Development of artificial neural network models for the performance prediction of an inclined plate seed metering device

Abstract

Seed planting equipment with inclined plate seed metering devices is the most commonly used equipment for planting of peanut crop in India. For obtaining the high yield, it is very essential to drop the peanut seeds in rows maintaining accurate seed rate and seed spacing with minimum damage to seeds during metering. This mainly depends on the forward speed of the planting equipment, rotary speed of the metering plate and the area of cells on the plate. The relationship between these factors and the performance parameters viz., seed rate, seed spacing and percent seed damage can be established using regression analysis. But they may not be very accurate and consistent throughout the solution space. Hence, an attempt has been made in this paper to develop the feed forward artificial neural network (ANN) models for the prediction of the performance parameters of an inclined plate seed metering device.

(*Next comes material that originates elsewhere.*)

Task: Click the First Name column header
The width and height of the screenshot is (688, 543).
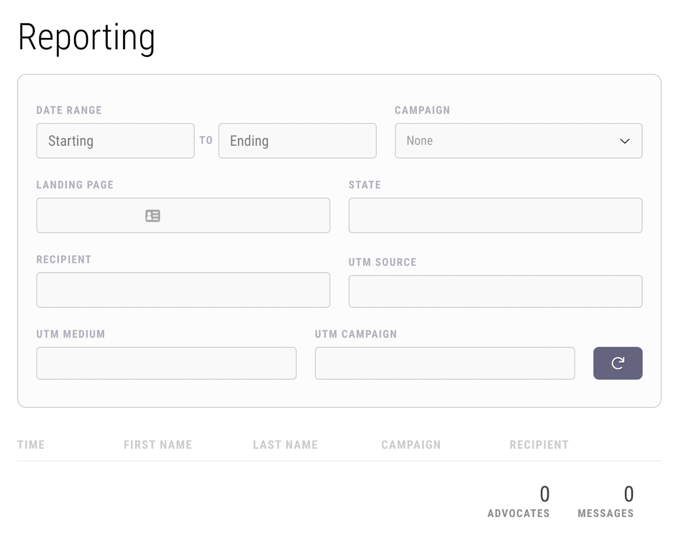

The data were generated in the laboratory by conducting experiments on a sticky belt test stand provided with a seed metering device and an opto-electronic seed counter. The generated data was used to develop both statistical and neural network models. The optimum architecture of the neural network models was determined using genetic algorithm (GA) as a single objective constrained optimization problem. The performance of the developed models was compared among themselves for 4 randomly generated test cases. The results show that the ANN model predicted the performance parameters of the seed metering device better than the statistical models. It is possible to determine the optimum levels of the input parameters to obtain the desired performance parameters of the seed metering device by performing reverse mapping of the developed ANN models.